Slovakia signed an arrangement with Taiwan a few weeks ago and Prague signed a sister city agreement with Taipei in early 2020. Last year, an 89-member Czech Senate delegation led by Speaker Milos Vystrcil conducted a high-level and widely publicised visit to Taipei that ended up with China’s Foreign Minister Wang Yi, claiming that “Prague will pay a heavy price” for this step. However, this threat did not amount to much because of the very low level of economic exchange between China and Czechia. Indeed, Czechia is more dependent on Taiwanese than Chinese investments as it is the fourth biggest recipient of Taiwanese FDI among European countries. Lithuania is perhaps the most outspoken among the CEE countries. The country has officially withdrawn from the 17+1 framework, invited Taiwan to set up its representative office in Vilnius, and intends to open its own trade office on the island. The Taiwan issue was a topic of discussion during the last general election held in the country in October 2020, including a proposal by the Freedom Party (that forms the current ruling coalition) to support Taiwan’s independence and recognition as a country. Taiwan has also been added to a coalition agreement (“[Lithuania] will defend those fighting for freedom around the world, from Belarus to Taiwan”) that underpins the new government.

The way forward

Bearing in mind how the EU works and that it must balance the interests of 27 member states, the fact that Taiwan is on its agenda is worth appreciating. The European Parliament’s role in popularising the Taiwan issue cannot be overestimated. The EU should promptly move towards popularising existing platforms for cooperation with Taiwan, such as those on industrial, digital and high-tech topics. Although it remains to be seen whether the EP will adopt the Foreign Affairs Committee’s report and, if so, how the Commission respond, this document should be treated as a toolbox of various granular actions that could be implemented when possible. The EU should also improve its PR skills and publicise its activities related to Taiwan. Perception matters. The CEE, for its part, should leverage the well-publicised steps already taken to build a Taiwan-friendly atmosphere and perception among Europeans, and form a coalition to pressure the EU’s executive institutions to focus on developing more granular steps towards the EU’s new Taiwan policy.

The EU needs an innovative and sophisticated approach towards Taiwan.
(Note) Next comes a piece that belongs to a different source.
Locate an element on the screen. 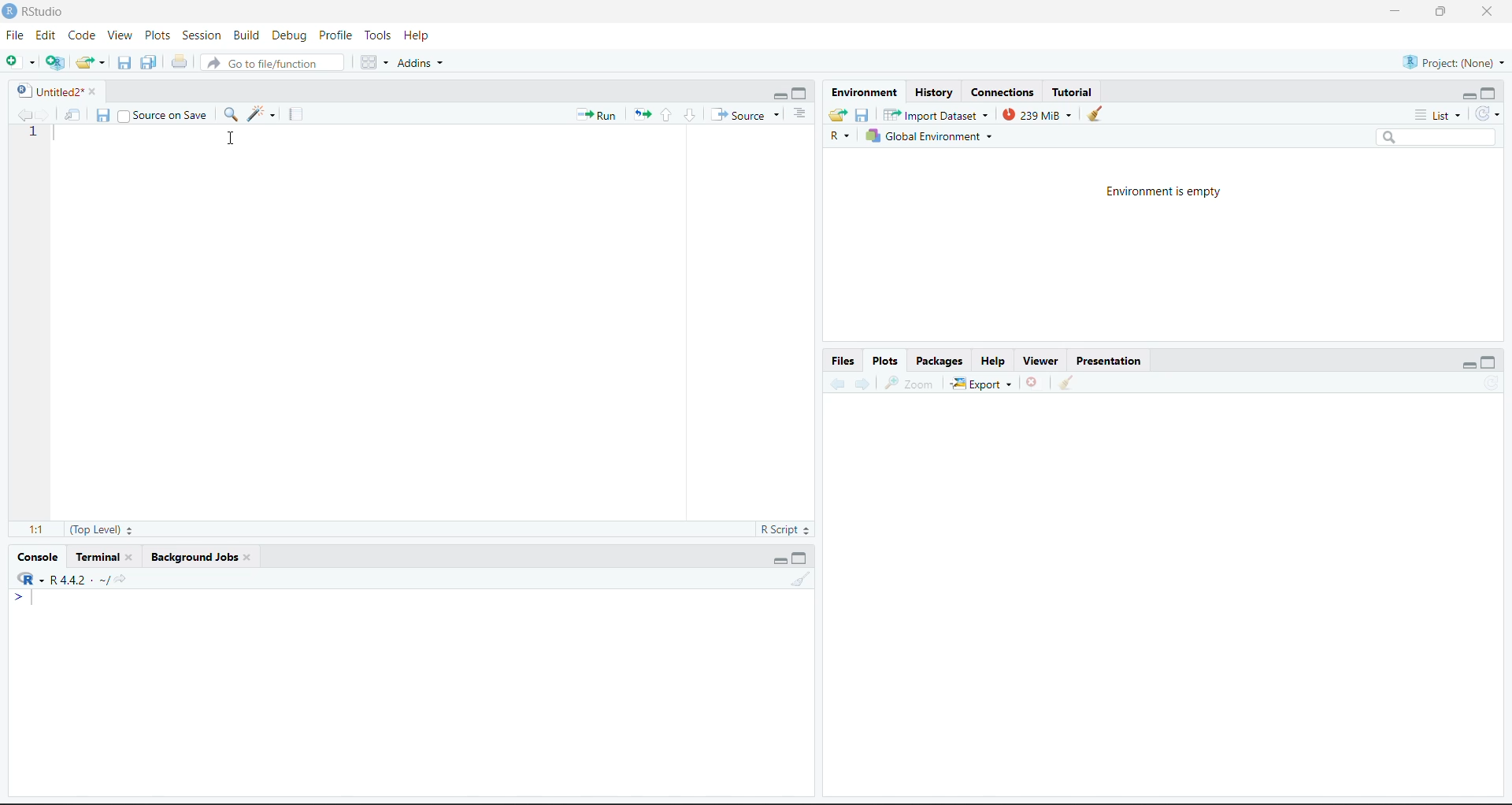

Focusing on a sectoral approach (e.g., in the case of a BIA) or smaller but concrete actions (e.g., the extension of cooperation to new areas such as the legal dimension, emerging technologies, addressing disinformation) with an explicit reference to Taiwan would be good first steps towards building a consensus among member states. The One-China policy is not a God-given approach with strictly defined and unshakable boundaries. Europe must seize the initiative to be innovative and flexibly manoeuvre within the limits of this notion.

DISCLAIMER: All views expressed are those of the writer and do not necessarily represent that of the 9DASHLINE.com platform.